A partire da come è andato l’incidente, la dinamica della derapata, la situazione clinica. Per continuare con la descrizione minuziosa dell’intervento impressiona solo a leggerla, passando per le ipotesi di possibili sostituti, sul suo futuro e sulle concrete possibilità di recupero.
Si sono anche azzardate puttanate del tipo “A giugno rientra sicuro!”.

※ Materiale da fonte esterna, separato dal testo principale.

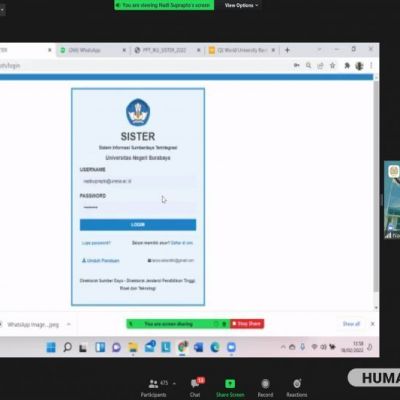
Task: Expand WhatsApp Image download item options
Action: (x=69, y=324)
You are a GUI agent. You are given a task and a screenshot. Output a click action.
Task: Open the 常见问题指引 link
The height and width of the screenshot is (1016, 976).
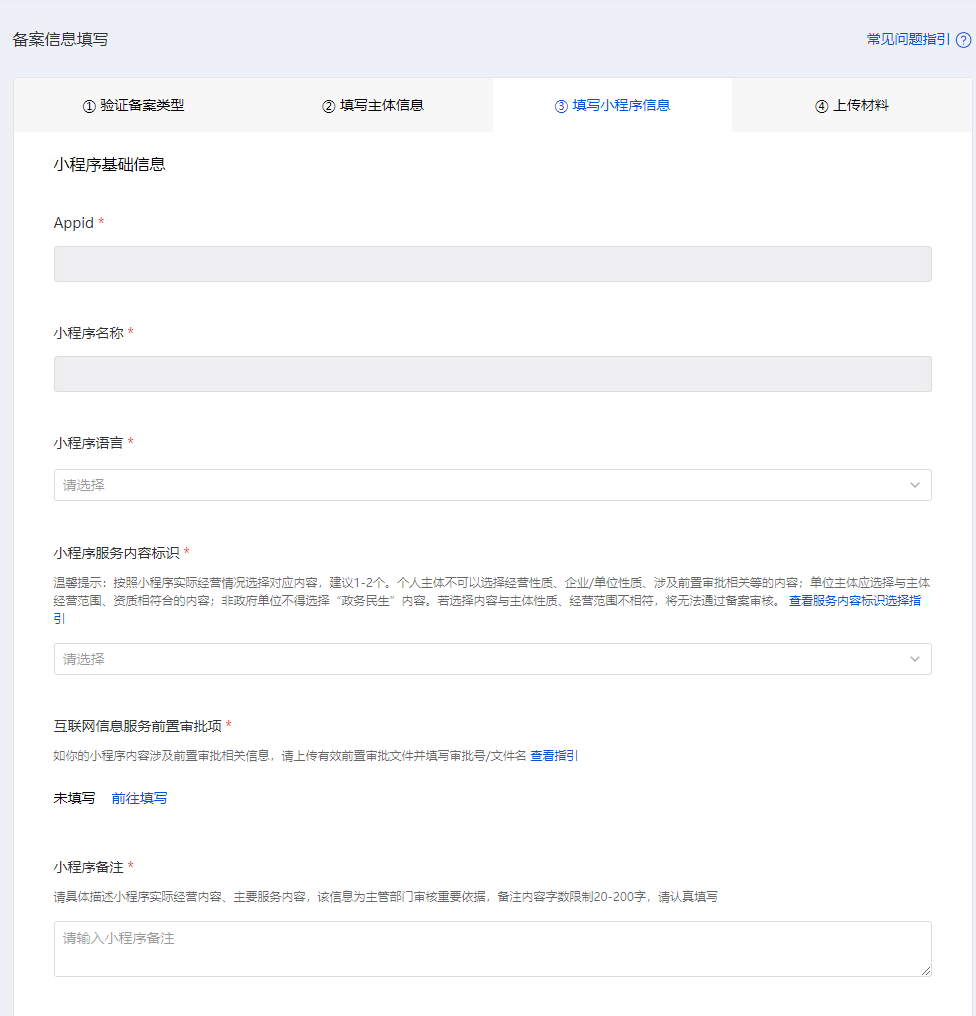[908, 40]
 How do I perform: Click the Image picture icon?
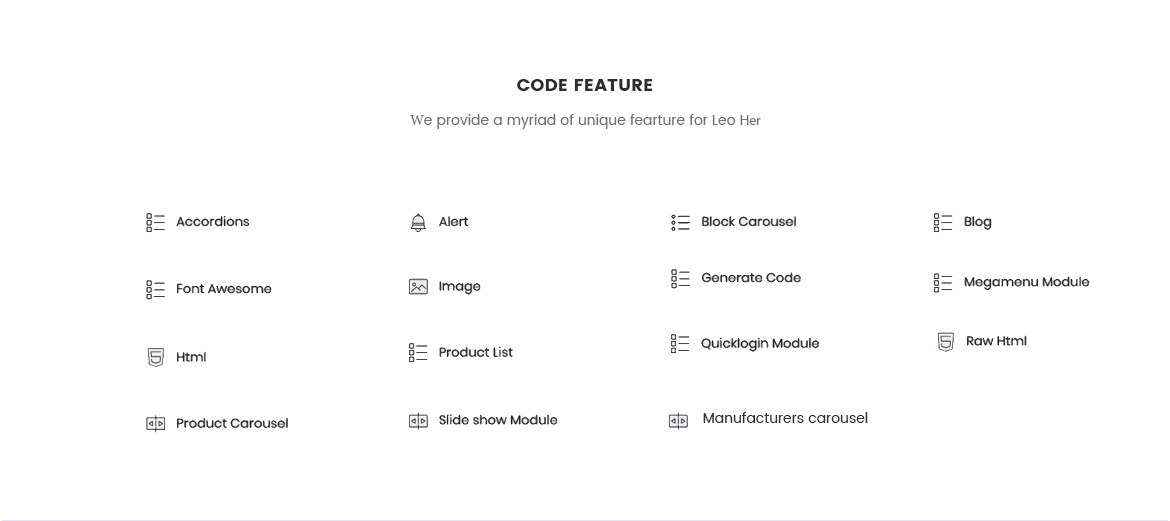(x=419, y=287)
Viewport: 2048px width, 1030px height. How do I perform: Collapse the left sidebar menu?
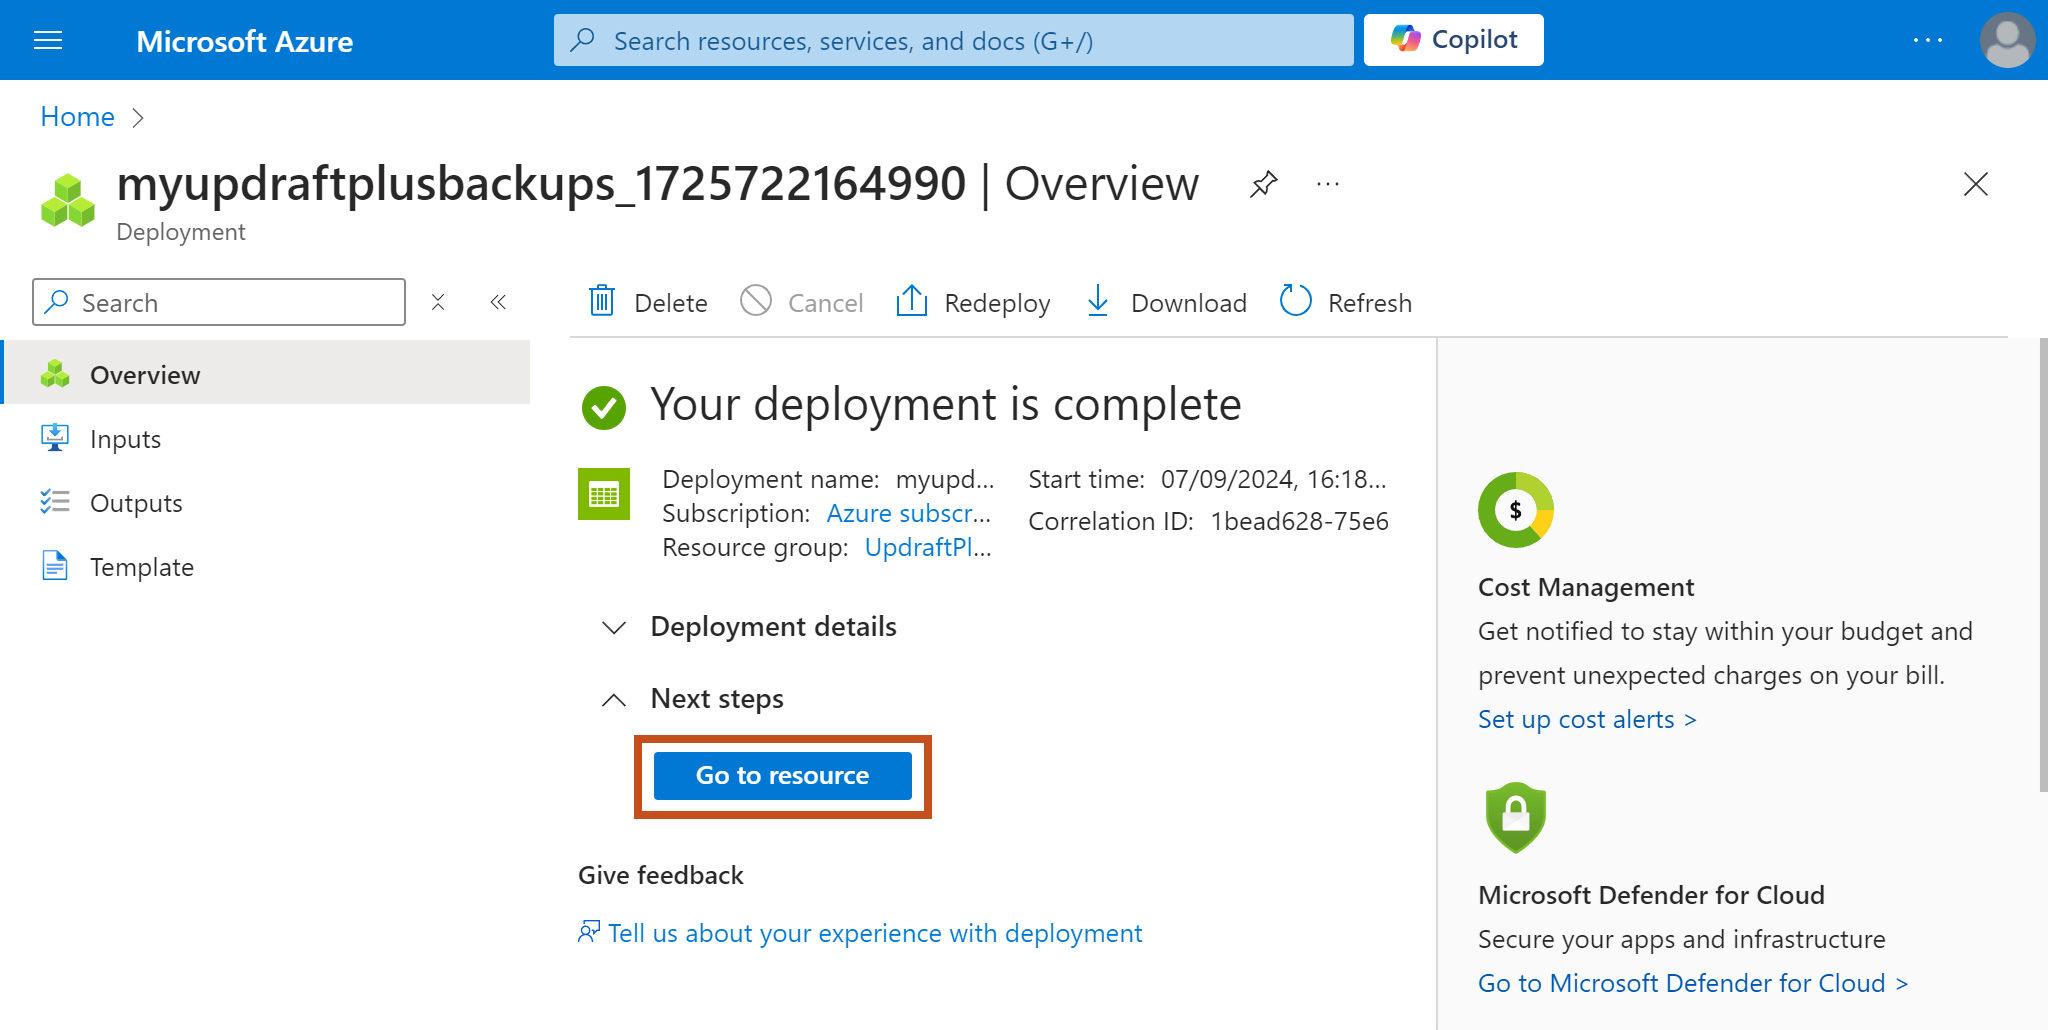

Ora però vorrei alcune cose. Vorrei che si lasciasse in pace per un po’. Vorrei che si lasciasse il ragazzo a pensare a quello che è stato e a quello che sarà. Vorrei che si lasciasse il campione a reagire all’ennesimo momento no di una carriera che di incidenti ne ha vissuti molti. E questo non significa lasciarlo solo, ma lasciarlo da solo a pensare, a lottare, a reagire. Intorno a lui, sono certo, ha chi lo sa aiutare e lo sa motivare. Non credo che abbia bisogno dell’attenzione mediatica continua. CI saranno aggiornamenti e sarà giusto così, ma niente assilli.

Mi piacerebbe che così fosse, ma più di tutto mi piacerebbe veder tornare un pilota che, prima di aver imparato a tifare per lui, mi ha insegnato a rispettarlo per quello che è, poi a seguirlo per quello cha fa in pista.

E allora in bocca al lupo Robert, buona fortuna o quello che si dice in questi casi.